Maybe you think that title refers to Muhammad Ali. And maybe you’re right. Or maybe you just never had the chance to meet my grandpa, Wally.
I’ve written and re-written this entry in my head a million times in the past month and a half. And it never seemed right. Still doesn’t, really, but I’ve got to get it out.
Three years ago, we lost my paternal grandpa. He’d been sick but was getting better and just days before his death he’d had a successful surgery we’d hoped would heal him up.
It was a Wednesday night when he died, almost all of my extended family crammed in a room at the hospital, none of us wanting to leave.
My maternal grandpa, during the past few years, got sicker and sicker. There was pneumonia, there were falls, there was a couple times he seemed to have had a stroke. Through it all, though, he had his mind.

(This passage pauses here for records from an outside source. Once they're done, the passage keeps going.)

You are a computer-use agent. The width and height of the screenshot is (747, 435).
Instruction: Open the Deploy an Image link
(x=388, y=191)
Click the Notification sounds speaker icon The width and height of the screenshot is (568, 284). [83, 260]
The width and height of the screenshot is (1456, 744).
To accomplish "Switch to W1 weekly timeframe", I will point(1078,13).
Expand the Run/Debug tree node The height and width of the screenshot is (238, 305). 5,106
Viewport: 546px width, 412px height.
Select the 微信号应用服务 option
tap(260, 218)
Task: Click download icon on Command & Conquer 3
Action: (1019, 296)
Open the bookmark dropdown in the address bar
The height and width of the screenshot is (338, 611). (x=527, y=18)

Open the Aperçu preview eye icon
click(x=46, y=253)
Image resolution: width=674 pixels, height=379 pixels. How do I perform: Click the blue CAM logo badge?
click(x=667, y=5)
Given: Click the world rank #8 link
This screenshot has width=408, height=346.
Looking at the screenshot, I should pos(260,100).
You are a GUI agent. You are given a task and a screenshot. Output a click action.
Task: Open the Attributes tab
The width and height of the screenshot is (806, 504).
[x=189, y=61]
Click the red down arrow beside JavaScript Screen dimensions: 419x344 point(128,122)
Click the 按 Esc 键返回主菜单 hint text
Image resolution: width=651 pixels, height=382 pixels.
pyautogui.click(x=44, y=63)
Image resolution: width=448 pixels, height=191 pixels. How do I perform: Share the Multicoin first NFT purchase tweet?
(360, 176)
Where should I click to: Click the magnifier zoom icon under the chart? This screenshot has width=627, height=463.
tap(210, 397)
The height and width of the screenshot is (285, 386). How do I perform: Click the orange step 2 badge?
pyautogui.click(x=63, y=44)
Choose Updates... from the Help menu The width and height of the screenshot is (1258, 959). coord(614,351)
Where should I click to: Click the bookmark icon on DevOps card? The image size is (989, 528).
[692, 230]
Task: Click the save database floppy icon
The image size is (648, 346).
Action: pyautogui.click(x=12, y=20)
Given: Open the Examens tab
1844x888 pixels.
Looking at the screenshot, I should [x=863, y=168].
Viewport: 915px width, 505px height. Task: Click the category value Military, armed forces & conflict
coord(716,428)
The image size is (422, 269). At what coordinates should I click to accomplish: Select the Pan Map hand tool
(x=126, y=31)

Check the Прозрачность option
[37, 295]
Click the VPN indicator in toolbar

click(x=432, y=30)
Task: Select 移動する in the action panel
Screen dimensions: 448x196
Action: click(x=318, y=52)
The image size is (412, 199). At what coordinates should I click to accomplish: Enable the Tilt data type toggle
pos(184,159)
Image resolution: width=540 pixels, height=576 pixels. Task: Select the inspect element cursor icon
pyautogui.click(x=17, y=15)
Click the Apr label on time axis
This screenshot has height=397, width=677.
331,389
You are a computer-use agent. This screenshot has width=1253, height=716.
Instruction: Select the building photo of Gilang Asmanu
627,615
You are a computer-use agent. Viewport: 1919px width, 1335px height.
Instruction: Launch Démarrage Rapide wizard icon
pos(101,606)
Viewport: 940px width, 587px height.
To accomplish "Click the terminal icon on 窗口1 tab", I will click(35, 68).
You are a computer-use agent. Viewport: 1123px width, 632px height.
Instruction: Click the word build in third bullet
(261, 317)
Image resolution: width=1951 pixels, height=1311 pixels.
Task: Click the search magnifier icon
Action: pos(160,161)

His mind didn’t fail him, even when his body did.
My grandpa was the smartest person I’ve ever met. He graduated from Stanford, Harvard Business School, was helping my sister do chemistry homework when he was 92.
He was in Ripley’s Believe It or Not for a football-game feat his father had accomplished years earlier but no one else had.
He climbed mountains, literally, worked on movie sets and always had a list to make or a story to tell.
He wanted to know what was going on in school, with work, at the UofL game if you were the one using their old season tickets that day.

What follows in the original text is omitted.